In relativistic terms, TT is described as the proper time of a clock located on the geoid (essentially mean sea level).
However,
TT is now actually defined as a coordinate time scale.
The redefinition did not quantitatively change TT, but rather made the existing definition more precise. In effect it defined the geoid (mean sea level) in terms of a particular level of gravitational time dilation relative to a notional observer located at infinitely high altitude.
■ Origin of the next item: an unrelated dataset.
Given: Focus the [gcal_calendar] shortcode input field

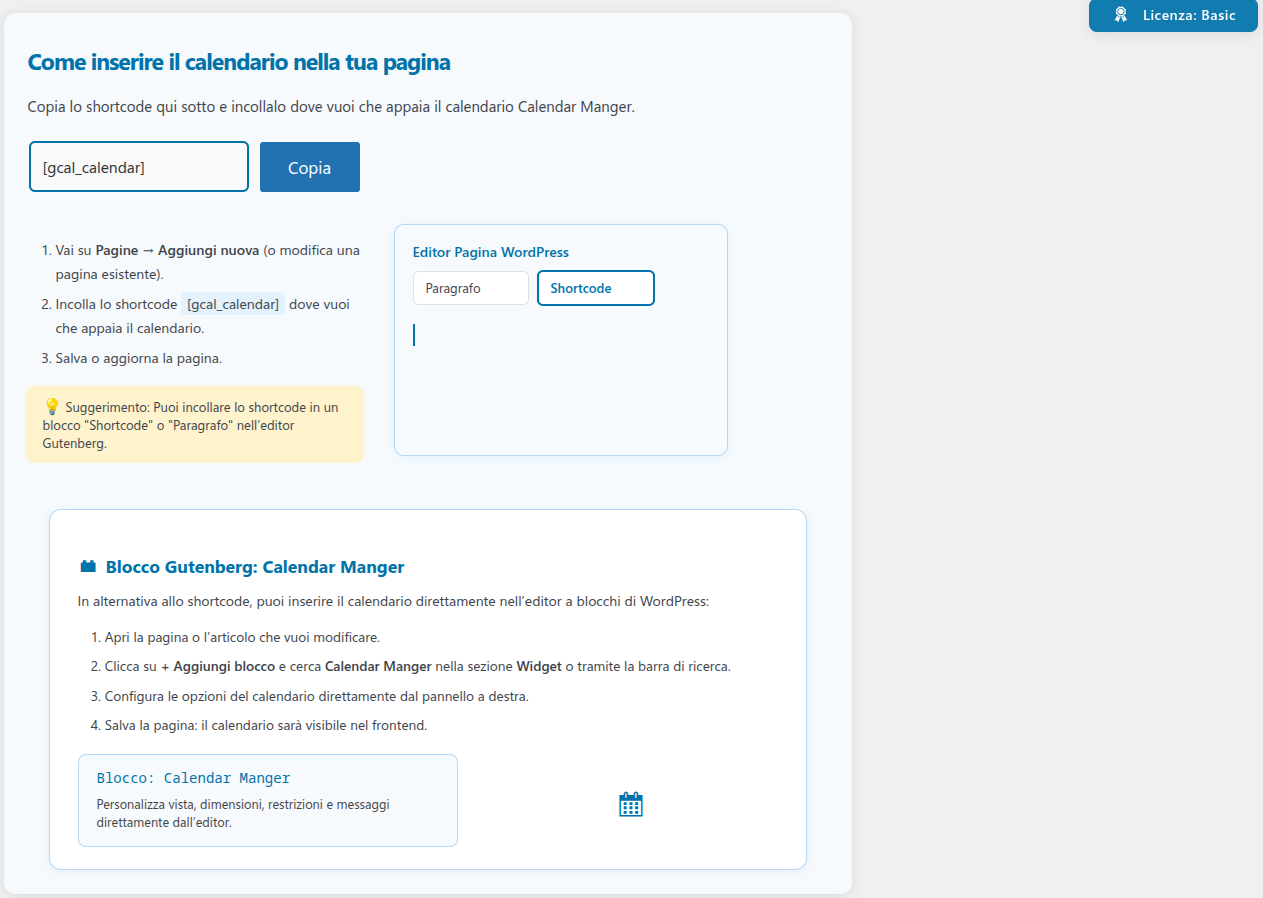Looking at the screenshot, I should [x=138, y=167].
The present definition of TT is a linear scaling of Geocentric Coordinate Time (TCG), which is the proper time of a notional observer who is infinitely far (so not affected by gravitational time dilation) and at rest relative to Earth. TCG is used to date mainly for theoretical purposes in astronomy. From the point of view of an observer on Earth's surface the TCG second passes slightly shorter than the observer's SI second whereas the TT second’s passing depends on the observer’s altitude with respect to sea level by the local gravitational acceleration.